# [Questions]
1/ Copy out the passage on naming things word for word. Begin at the words "For the first" and stop after "be magnificently irrelevant.".
2/ Answer these questions from the passage on naming things.
(a) How many schools of thought on naming does the passage identify?
(b) For the first school, what is all that really matters?
(c) For the second school, what is the main thing?

Document section Block Start

When it comes to naming things, there seems to be two schools of thought,
platonist naming by provenance and instrumental naming by purpose.  

For the first school, if anything that comes to hand can be endowed with a
cosmically unique name, then the mere invocation of it tells us What It
All Means, and How It Fits Into The Grand Scheme Of Things, among sundry
magnificent benefits.  In short, context is incidental; where something
came from is all that really matters.

For the second school, context is the main thing.  You only need different
names to differentiate things; how these names relate to the Grand Unified
Theory Of Everything could be magnificently irrelevant.

Document section Block End
Data for review Block Start

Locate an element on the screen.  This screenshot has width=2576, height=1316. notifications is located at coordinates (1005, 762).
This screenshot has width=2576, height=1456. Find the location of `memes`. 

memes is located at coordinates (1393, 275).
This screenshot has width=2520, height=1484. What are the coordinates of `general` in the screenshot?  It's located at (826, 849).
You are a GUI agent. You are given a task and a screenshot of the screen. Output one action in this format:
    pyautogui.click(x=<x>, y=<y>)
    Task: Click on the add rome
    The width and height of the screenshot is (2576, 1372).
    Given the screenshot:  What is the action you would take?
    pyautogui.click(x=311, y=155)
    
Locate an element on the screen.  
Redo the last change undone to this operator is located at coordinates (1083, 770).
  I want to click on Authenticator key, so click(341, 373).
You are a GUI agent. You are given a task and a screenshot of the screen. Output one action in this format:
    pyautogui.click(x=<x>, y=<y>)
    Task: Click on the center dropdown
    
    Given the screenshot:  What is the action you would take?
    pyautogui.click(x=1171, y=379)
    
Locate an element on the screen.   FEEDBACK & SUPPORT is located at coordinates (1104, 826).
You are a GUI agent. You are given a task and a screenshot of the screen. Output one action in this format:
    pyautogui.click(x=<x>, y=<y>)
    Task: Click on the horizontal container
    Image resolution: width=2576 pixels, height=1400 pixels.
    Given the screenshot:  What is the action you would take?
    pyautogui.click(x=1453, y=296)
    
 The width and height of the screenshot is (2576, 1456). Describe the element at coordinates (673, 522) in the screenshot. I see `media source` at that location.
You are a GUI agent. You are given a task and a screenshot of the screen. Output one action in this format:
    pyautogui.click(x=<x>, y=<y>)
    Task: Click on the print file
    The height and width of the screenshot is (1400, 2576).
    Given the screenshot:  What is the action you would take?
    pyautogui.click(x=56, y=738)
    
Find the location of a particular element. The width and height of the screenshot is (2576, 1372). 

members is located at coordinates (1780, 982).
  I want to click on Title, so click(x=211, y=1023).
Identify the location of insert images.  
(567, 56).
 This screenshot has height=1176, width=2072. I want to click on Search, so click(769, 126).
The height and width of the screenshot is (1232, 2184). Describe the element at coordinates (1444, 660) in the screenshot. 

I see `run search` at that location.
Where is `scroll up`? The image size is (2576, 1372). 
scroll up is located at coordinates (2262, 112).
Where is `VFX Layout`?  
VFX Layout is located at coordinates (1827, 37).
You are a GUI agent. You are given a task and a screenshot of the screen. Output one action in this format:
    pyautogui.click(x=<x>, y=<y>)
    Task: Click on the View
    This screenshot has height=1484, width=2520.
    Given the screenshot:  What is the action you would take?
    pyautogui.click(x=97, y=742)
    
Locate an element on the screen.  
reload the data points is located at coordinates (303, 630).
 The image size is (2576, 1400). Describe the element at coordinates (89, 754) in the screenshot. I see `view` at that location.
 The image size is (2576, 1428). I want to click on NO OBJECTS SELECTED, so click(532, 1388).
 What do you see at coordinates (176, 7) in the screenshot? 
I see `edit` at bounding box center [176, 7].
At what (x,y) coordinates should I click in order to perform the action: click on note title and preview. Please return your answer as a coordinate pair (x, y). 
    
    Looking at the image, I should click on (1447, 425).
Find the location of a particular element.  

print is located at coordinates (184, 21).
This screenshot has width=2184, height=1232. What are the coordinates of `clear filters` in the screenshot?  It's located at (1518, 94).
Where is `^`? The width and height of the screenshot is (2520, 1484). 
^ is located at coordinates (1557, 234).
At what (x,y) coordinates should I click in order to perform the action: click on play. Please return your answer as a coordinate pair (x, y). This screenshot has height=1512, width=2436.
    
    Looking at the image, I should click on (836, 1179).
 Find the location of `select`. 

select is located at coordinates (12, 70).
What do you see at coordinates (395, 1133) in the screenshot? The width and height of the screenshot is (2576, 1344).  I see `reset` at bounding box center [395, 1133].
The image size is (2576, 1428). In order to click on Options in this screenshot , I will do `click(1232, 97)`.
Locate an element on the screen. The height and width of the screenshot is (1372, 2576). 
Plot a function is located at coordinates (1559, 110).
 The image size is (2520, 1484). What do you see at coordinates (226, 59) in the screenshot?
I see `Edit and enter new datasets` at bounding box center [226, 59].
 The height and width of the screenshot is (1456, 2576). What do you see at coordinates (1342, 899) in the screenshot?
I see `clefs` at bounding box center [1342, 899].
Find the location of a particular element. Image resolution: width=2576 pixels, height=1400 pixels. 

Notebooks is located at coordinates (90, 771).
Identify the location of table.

Data for review Block End

# [Numbered responses]
1/
For the first school, if anything that comes to hand can be endowed with a
cosmically unique name, then the mere invocation of it tells us What It
All Means, and How It Fits Into The Grand Scheme Of Things, among sundry
magnificent benefits.  In short, context is incidental; where something
came from is all that really matters.

For the second school, context is the main thing.  You only need different
names to differentiate things; how these names relate to the Grand Unified
Theory Of Everything could be magnificently irrelevant.

2/
(a) Two.
(b) Where something came from.
(c) Context.